Doch die NPD, deren Plakate überall an den Alleen hängen, scheint diesmal von der AfD verdrängt zu werden. Vielleicht wirbt sie deshalb besonders aggressiv auf Riesenplakaten entlang der Straße nach Usedom: „Touristen willkommen – Islamisten und Asylbetrüger abschieben“. Rechts auf dem Plakat eine junge blonde Frau im Stringtanga, links dunkle Gestalten mit Kapuzenjacken, auf deren Rücken „rapefugees“ steht. Die NPD liegt in Umfragen nur noch bei drei Prozent, die AfD hingegen kommt auf rund 20 Prozent. Manuela Schwesig kennt die Ängste mancher Bürger, die jetzt AfD wählen wollen. Sie gibt aber nicht auf, sondern spricht jeden Einzelnen an und weckt Zweifel an der Leistung der AfD. „Politik funktioniert nicht, wenn man einfach nur herumnörgelt.“ In Heinrichswalde warnt sie überdies Frauen, die AfD zu wählen. So prangert sie die rückwärtsgewandte Position der Partei in Frauen- und Familienfragen an.

Neben ihr steht die junge Bürgermeisterin Carolin Kamke mit ihren zwei kleinen Kindern. Auch Schwesig ist vor fünf Monaten zum zweiten Mal Mutter geworden, nach Sohn Julian kam Tochter Julia. Wenn es nach der AfD ginge, „dann müssten wir beide zu Hause stehen“, sagt sie zur Bürgermeisterin. Schwesig betont, dass sie stolz sei, dass der Osten in Gesamtdeutschland die bessere Vereinbarkeit von Beruf und Familie eingebracht habe. Sie will jedoch im Wahlkampf nicht nur auf die AfD abheben. „Ich wende mich an die 80 Prozent, die die AfD nicht wollen, die wollen, dass es mit unserem Land gut weitergeht“, sagt Schwesig. Dazu sei es wichtig, dass Erwin Sellering Ministerpräsident des Landes bleibe. Sellering, ein gebürtiger Westfale, regiert Mecklenburg-Vorpommern seit acht Jahren. Bundesweit unauffällig, aber erfolgreich im Land, zusammen mit der CDU.

Schwesig spricht vor allem die Fragen der Frauen- und Familienpolitik an. Immer wieder thematisiert sie, dass Mecklenburg-Vorpommern die Kita-Gebühren weiter senken will. Denn sie kennt die Klagen der Krankenschwestern und Monteure, der Klein- und Mittelverdiener gut: Wenn sie erst die 260 Euro im Schnitt für die Kita bezahlt haben, dann bleibe ihnen am Ende oft nicht mehr als den Familien, die gar nicht arbeiten und Hartz IV beziehen. „Wir müssen etwas tun für die, die knapp darüber sind, für normale Familien“, sagt Schwesig, 50 Euro weniger sollen die Eltern gleich nach der Wahl für einen Kita-Platz zahlen.

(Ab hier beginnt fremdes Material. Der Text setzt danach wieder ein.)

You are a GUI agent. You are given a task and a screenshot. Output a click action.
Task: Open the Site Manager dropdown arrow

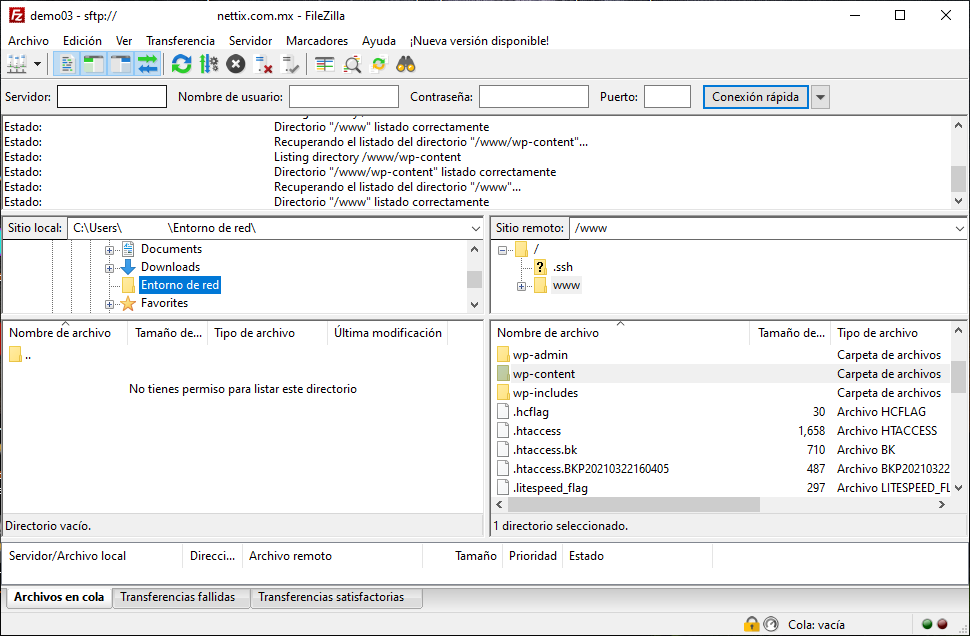pos(38,64)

Schwesig ist eine gute Zuhörerin. Immer wieder geht sie auf Menschen zu, spricht mit ihnen, ohne ihnen das Blaue vom Himmel zu versprechen, versucht, die Anliegen zu verstehen. Ob in der Klinik in Pasewalk oder im Urlaubsort Heringsdorf, die Frauenministerin trifft oft auf Frauen, die abends, nachts oder frühmorgens arbeiten, und keine Kita für diese Zeiten haben. Deshalb will sie mit ihrem neuen Programm Kita plus die Randzeiten besser abdecken. 300 Kitas bundesweit sollen finanziell unterstützt werden, damit sie auch vor 8 Uhr morgens und nach 16 Uhr am Nachmittag noch geöffnet sind.

Auch der 66-jährige Ministerpräsident Sellering zieht mit der Kita-Frage in den Wahlkampf. Die SPD vertraut auf ihn als Zugpferd. Der habe immer umgesetzt, was er versprochen habe: mehr Arbeitsplätze, niedrigere Kita-Gebühren.

In einem Land, in dem es keine Staffelung für Kindergartengebühren gibt, weil die Verwaltungskosten höher wären als die Einnahmen angesichts der kleinen Zahl von Besserverdienern, in einem solchen Land setzt die SPD ganz klar weiter auf das Thema sozialer Zusammenhalt.